Riding a Camel Across the Great Sahara!!

Riding a Camel Across the Great Sahara!!

Marcia Forbes PhD

Memories of Egypt -- Riding a Camel & Much More!!

I told him I had to ride a camel.  I didn’t bargain for a horse as well—and for one full hour in the sands of the Sahara!  An Egyptian man is hard pressed to take ‘No’ for an answer. 

When I arrived at a the rustic village over which the magnificent Pyramids of Giza and their guardian Sphinx towered and stood eternal watch, my tour guide, Mohammed (a war veteran with I.D. to prove it) introduced me to his friend the owner of camels and horses.  I innocently believed this was my obligatory photo-op.  I’d mount and sit on the camel, smile for the camera and then be off in an air-conditioned vehicle to deliver me in comfort to the foot of each pyramid—1stCheops, the highest at 137 m, followed by Chepren and then Mycherinus, a mere 66m.  I was wrong.

Mohammed announced that the only way to see the pyramids was on the back of a 4 footed animal.  Take my pick horse or camel.  Despite my protestations of ‘bad back’ and suffering the revenge of the Pharaohs (I had vomiting and diarrhoea the night before), he stood undaunted.  I finally agreed to a mild-mannered female horse with a beautiful white stripe down her face.  Thoughts of going the distance of what looked like several miles on a camel with its centre of gravity always appearing slightly off, were too adventurous for someone depending on prayers and Imodium to take her through.

I hadn’t ridden a horse since girlhood days and the memories weren’t particularly pleasant.  I mounted rather graciously, although I suspect I was the only one impressed, and with a boy leading my horse and a guide beside me on another horse, we set off to one of the 7 wonders of the ancient world, the magnificent Pyramids of Giza.  It was a fascinating experience but I don’t promise that I’d allow myself to be convinced to repeat it anytime soon.  Next time I will insist on the air-conditioned comfort.

At the foot of Cheprin (Kephre) Pyramid I switched from horse to camel and got my photo-op and ride.  The camel has a broad back and it takes getting used to spreading the legs while hoisted in the air.  I was glad I choose the horse to go the distance since an hour on the camel would have been just too much.  On the way back across the desert my tour guide announced how much he loved the smell of American dollars and British pounds but abhorred the smell of Egyptian pounds. 

One US dollar is equivalent to 5.70 Egyptian pounds while one British pound is approximately 10.70 Egyptian pounds.  So when my guide further declared that he’d be happy with anywhere from US$300 to U$1 million as his reward for taking me to the Pyramids, I quickly disabused him of any notion of such a rich reward.  Hiking prices to astronomical rates then haggling them down is a way of life in Egypt.  Eventually, after paying the man who owned the horse, the man who owned the camel, the boy who led my horse a part of the way, my very ambitious guide, the watchmen who I believe allowed me into one of the ‘out of bounds’ tombs and the soda supplier, the entire trip ended up costing me US$100.  Converted to Jamaican money, this to me was a fair price.  I suspect it was very fair by Egyptian standard as well. 

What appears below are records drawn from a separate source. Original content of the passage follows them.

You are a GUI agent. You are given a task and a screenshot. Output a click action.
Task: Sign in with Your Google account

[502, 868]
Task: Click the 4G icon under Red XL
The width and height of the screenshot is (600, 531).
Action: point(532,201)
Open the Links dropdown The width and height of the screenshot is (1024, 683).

Many of the men commented that I could pass for an Egyptian.  I was amused at their wiley ways and smiled when addressed as Cleopatra or Nefertiti.  But when one vendor addressed me as Sophia Loren, it was simply too much, I just burst out laughing loudly.   I don’t think they understood how hard many of us have to work for money in Jamaica and how far we have to make it stretch when we travel.  I was too old and too smart to be taken by the guile of Egyptian men. 

As Egyptian as I could get! LOL LOL


Having said that though, when I treated him to a meal Mohammed did pull off a really slick one by ordering enough lunch to take home for his family of four.  I didn’t mind.  He had driven me safely through Cairo for 2 full days and at no time did I ever feel threatened or fearful.  He was a perfect gentleman.  Thank you Mohammed, you did your country proud.